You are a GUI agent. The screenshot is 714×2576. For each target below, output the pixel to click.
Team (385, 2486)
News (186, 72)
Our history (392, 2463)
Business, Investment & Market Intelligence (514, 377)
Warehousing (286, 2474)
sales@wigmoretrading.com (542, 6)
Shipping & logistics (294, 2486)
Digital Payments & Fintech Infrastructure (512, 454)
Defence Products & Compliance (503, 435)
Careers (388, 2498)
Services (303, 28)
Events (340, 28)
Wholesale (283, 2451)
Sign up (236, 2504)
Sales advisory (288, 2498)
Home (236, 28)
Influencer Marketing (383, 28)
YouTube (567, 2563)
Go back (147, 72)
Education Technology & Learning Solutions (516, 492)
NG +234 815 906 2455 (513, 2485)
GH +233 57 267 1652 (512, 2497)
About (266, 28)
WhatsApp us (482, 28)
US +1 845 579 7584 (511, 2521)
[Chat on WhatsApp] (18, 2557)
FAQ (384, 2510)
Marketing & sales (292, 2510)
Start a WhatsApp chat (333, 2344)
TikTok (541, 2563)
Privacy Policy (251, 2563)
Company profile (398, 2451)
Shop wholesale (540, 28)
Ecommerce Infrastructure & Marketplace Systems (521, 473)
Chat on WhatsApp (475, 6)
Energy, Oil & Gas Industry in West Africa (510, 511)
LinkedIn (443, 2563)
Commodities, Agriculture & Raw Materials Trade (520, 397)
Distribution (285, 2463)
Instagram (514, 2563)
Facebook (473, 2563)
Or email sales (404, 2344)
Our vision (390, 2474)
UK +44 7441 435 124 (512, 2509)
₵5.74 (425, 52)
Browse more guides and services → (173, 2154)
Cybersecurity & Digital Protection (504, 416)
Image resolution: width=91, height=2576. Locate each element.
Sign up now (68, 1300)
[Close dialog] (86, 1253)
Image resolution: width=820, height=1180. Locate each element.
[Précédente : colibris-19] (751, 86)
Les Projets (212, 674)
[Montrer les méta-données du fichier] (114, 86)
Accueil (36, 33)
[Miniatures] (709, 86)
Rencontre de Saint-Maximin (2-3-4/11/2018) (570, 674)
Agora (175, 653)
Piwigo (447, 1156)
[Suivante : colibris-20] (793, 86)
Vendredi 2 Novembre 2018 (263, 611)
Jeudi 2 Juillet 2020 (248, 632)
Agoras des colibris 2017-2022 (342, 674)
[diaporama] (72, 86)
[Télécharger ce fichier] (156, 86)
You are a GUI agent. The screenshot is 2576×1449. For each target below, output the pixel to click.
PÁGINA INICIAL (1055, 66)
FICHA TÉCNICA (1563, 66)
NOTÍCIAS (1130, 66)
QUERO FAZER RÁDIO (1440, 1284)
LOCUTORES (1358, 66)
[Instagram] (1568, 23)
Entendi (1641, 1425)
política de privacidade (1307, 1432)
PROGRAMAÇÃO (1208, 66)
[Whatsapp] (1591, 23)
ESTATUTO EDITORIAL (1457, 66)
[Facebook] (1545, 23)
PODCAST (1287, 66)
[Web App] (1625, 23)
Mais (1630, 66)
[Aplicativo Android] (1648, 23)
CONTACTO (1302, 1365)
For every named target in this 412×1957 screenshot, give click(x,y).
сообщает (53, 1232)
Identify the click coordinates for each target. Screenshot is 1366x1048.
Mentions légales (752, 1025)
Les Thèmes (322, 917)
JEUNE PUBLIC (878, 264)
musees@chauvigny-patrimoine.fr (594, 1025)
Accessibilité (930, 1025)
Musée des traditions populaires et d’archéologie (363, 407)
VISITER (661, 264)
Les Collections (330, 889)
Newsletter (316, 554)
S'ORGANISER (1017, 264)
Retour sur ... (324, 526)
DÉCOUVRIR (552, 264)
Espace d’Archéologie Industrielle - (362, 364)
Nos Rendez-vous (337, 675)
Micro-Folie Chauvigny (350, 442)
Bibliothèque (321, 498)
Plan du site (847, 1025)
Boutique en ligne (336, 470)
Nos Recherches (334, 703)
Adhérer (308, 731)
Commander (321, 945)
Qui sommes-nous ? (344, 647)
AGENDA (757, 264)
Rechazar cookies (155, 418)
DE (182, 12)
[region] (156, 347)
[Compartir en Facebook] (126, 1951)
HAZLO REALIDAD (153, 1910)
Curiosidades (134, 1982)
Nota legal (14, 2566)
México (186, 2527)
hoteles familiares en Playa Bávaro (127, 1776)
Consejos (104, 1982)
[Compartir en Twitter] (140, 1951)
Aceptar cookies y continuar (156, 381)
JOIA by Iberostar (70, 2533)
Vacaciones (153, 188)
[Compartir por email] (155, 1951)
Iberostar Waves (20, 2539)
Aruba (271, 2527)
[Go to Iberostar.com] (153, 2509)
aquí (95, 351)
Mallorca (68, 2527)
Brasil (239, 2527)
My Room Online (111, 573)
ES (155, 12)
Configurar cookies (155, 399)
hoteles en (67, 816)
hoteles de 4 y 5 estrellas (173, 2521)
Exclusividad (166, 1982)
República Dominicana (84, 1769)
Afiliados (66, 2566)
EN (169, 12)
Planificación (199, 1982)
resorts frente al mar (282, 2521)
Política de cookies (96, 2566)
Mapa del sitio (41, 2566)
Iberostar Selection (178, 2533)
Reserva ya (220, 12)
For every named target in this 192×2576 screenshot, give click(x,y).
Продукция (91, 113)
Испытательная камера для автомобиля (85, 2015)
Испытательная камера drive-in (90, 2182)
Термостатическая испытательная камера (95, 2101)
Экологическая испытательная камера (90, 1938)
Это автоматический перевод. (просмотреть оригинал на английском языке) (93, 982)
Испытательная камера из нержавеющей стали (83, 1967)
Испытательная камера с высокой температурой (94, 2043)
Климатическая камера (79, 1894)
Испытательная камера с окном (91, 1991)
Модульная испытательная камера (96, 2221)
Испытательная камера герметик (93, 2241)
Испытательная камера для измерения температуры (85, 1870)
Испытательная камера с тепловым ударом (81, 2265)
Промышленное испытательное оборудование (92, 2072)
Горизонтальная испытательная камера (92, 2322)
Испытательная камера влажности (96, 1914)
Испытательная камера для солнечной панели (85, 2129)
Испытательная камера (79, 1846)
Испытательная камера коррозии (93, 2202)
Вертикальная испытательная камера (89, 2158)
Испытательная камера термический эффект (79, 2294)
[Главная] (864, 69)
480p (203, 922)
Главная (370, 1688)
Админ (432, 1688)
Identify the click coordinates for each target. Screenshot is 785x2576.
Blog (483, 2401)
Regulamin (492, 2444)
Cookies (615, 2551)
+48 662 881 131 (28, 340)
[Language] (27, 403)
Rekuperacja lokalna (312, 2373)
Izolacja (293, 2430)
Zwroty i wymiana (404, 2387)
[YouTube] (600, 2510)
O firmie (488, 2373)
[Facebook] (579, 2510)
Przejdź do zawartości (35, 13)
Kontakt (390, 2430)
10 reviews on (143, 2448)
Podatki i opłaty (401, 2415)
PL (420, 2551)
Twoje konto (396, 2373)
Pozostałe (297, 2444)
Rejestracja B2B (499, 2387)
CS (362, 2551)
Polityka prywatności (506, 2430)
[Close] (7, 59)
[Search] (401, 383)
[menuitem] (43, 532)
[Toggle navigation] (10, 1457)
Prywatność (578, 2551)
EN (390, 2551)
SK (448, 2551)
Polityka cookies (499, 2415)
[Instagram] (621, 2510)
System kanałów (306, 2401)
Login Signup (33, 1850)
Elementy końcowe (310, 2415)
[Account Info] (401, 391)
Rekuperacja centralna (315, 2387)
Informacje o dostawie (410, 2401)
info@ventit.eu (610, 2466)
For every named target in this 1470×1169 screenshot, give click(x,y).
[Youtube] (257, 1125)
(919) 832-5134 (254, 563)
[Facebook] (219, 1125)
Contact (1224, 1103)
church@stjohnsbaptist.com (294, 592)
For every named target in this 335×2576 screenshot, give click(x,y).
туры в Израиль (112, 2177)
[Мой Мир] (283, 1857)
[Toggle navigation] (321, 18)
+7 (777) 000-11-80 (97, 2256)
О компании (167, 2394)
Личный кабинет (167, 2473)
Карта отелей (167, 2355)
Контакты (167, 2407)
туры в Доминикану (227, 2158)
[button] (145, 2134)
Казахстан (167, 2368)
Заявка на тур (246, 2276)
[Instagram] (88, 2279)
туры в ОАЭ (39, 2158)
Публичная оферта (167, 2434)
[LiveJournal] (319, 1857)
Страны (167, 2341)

•••

■ **Exercise details**
Go through the data and show each line that holds "give".

■ **Output for this task**
For every named target in this 412×1957 screenshot, give click(x,y).
For every named target in this 192×2576 screenshot, give click(x,y).
For every named target in this 1470×1169 screenshot, give click(x,y).
For every named target in this 335×2576 screenshot, give click(x,y).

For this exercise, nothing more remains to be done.